My own boy,
Funny that I should still call you that. It was already devastatingly presumptuous before, when I thought I was still allowed to deceive myself that there was a chance that we might kiss. The allusion to Bosie was, of course, deliberate and it was in full cognizance of his infidelities that I thus compared you to him; perhaps I was also aware, on a less conscious level, of the impending imprisonment.
A lot has happened since the last time I wrote to you as Iris, a lot whose significance you naturally do not suspect. We had that dinner together by the sea. We met each other's friends. We talked about our lives. I talked about my feelings. I explained, in so many words, that I love you, that I am in love with you, that my life was meaningless before I met you, that there is no other body I have ever really wanted to be in. You did not respond. I did not seem to mind.

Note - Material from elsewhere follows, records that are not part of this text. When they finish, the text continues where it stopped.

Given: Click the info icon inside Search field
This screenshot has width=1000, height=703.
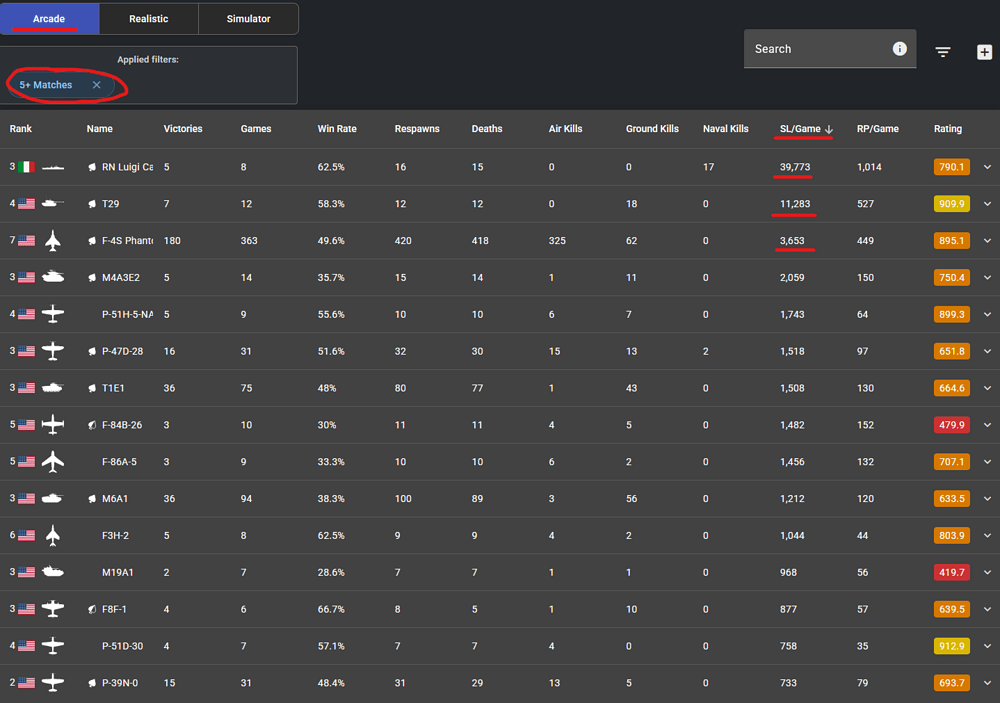Looking at the screenshot, I should 899,49.
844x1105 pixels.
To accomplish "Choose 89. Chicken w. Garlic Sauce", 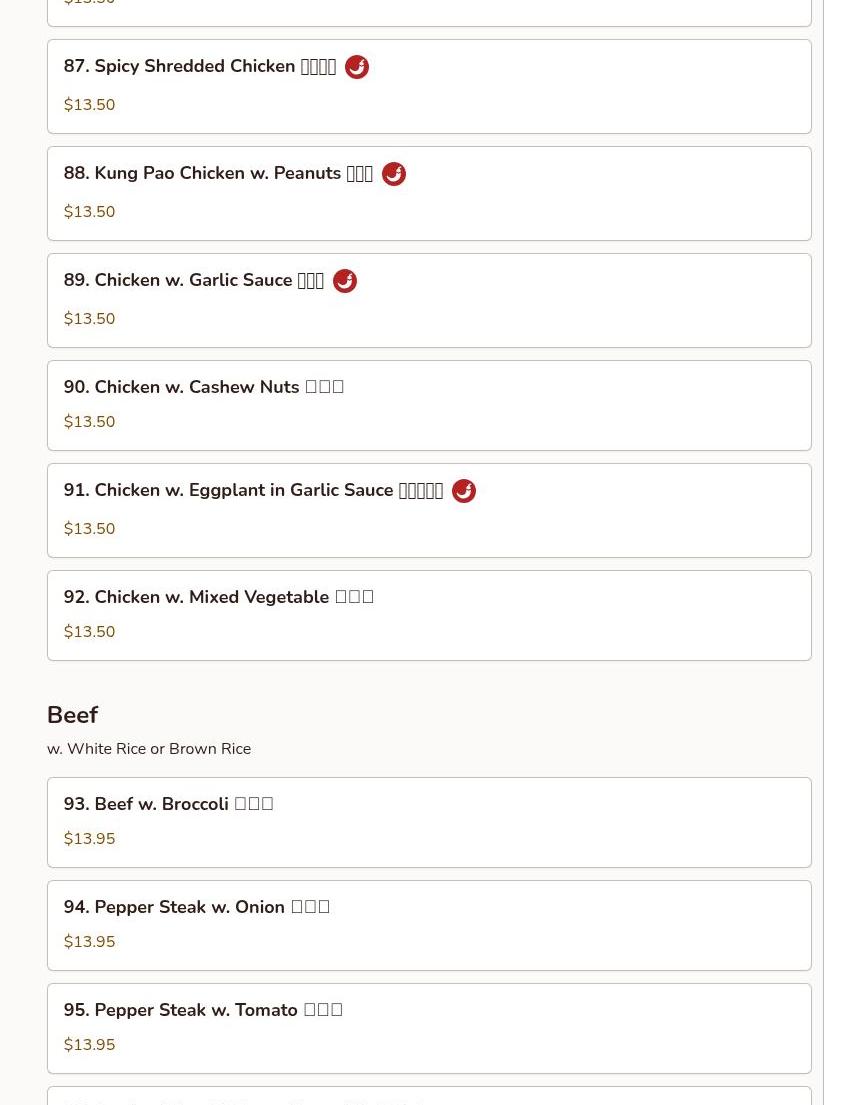I will click(429, 301).
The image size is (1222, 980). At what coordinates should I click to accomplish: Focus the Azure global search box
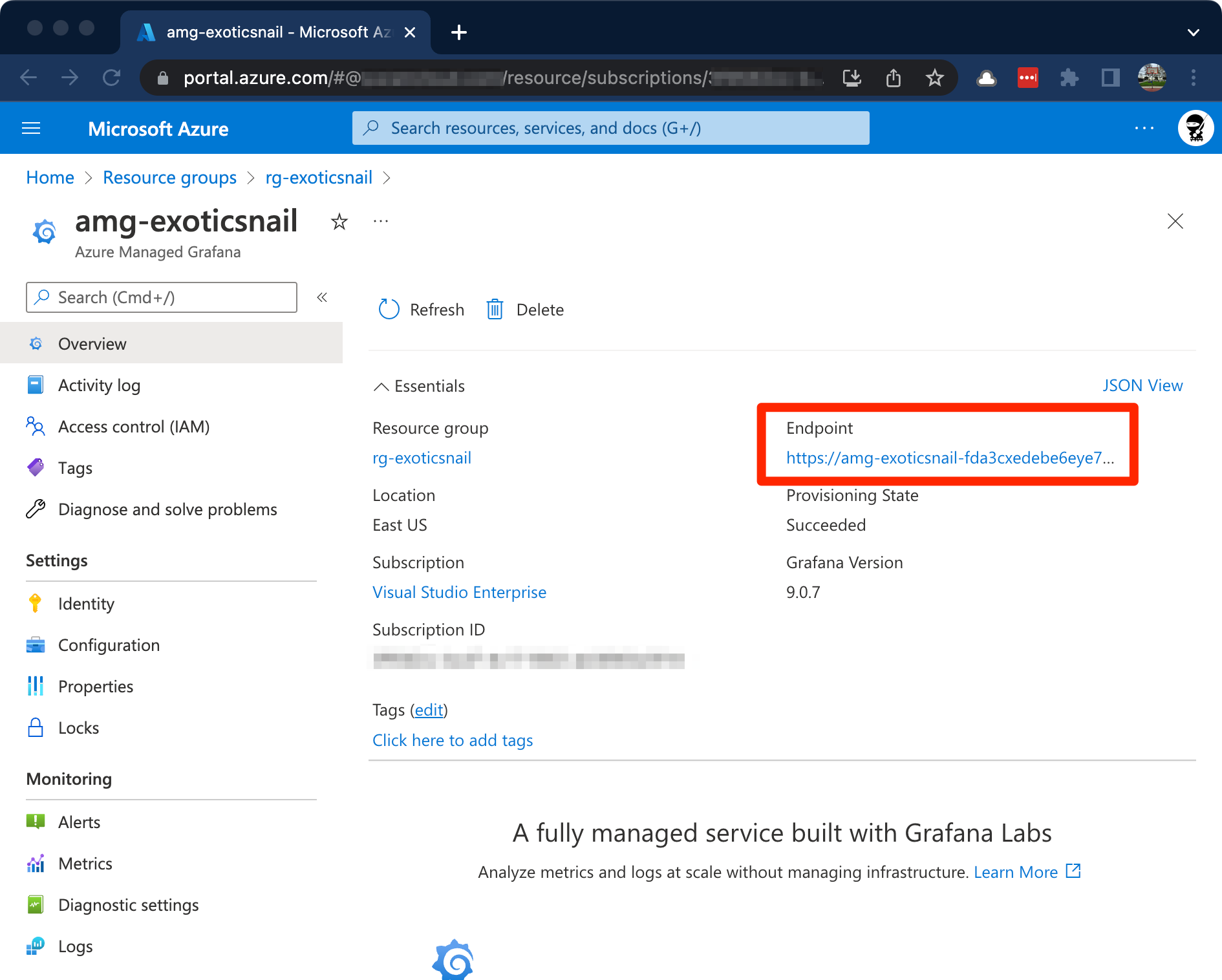click(x=610, y=129)
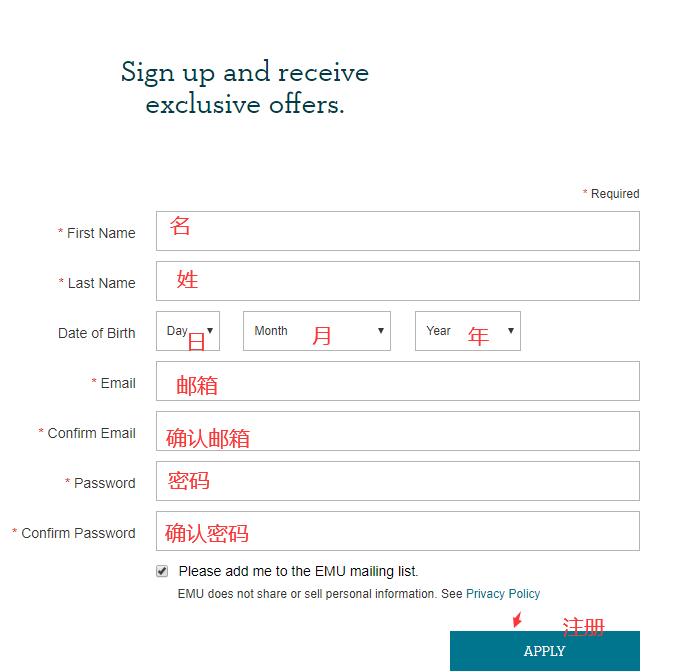Click the First Name input field

pos(397,231)
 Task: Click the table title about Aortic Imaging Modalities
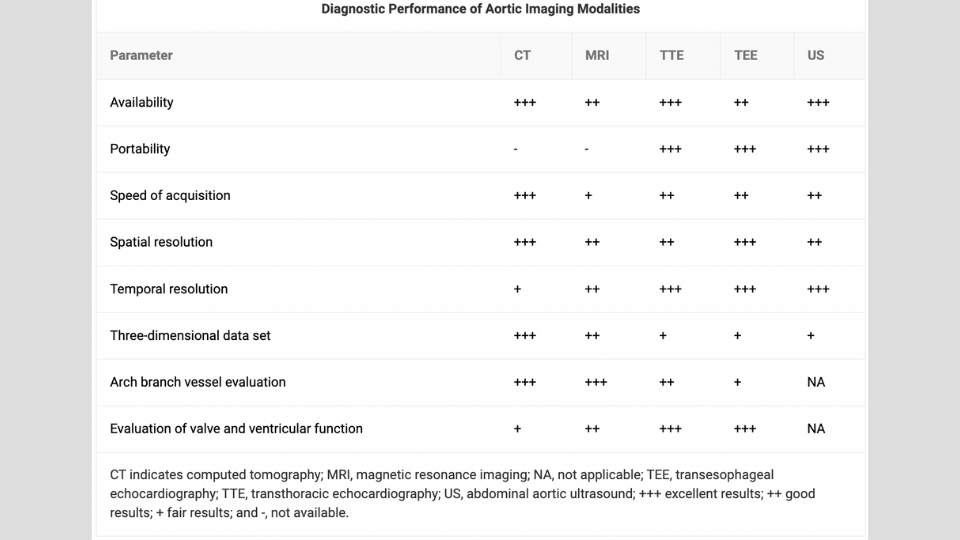point(480,9)
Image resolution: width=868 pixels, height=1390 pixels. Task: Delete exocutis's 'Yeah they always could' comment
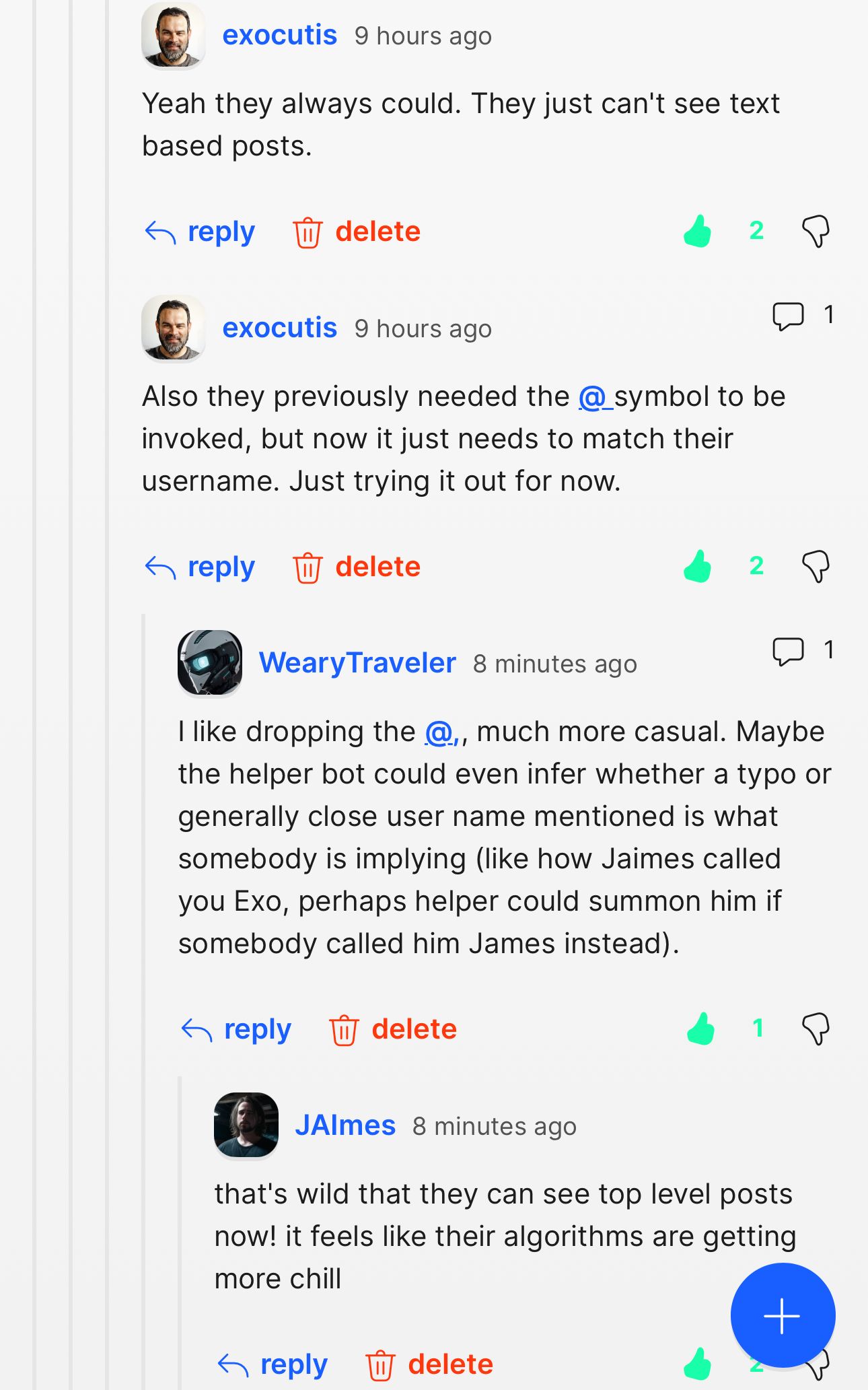coord(357,232)
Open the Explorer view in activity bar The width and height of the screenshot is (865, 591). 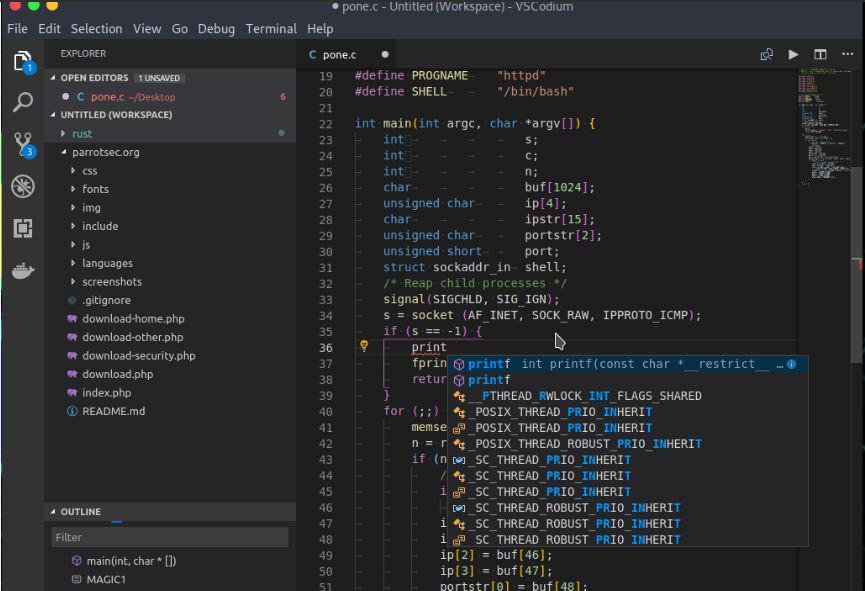[x=22, y=61]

And then, you said it was final: we were not to meet again. I smiled. I said good luck, then, with your life. I meant of course your life without me, because clearly there would be no more hints of my existence.
So now. These portraits are the only hint of my existence. I shall continue painting them in fond remembrance of what might have been. I shall continue painting them in murderous recognition of what was not. And if I should die, it will make no difference: I have always been the misplaced ghost of someone who only caught a glimpse of existence when somebody else claimed that a telegram was her portrait.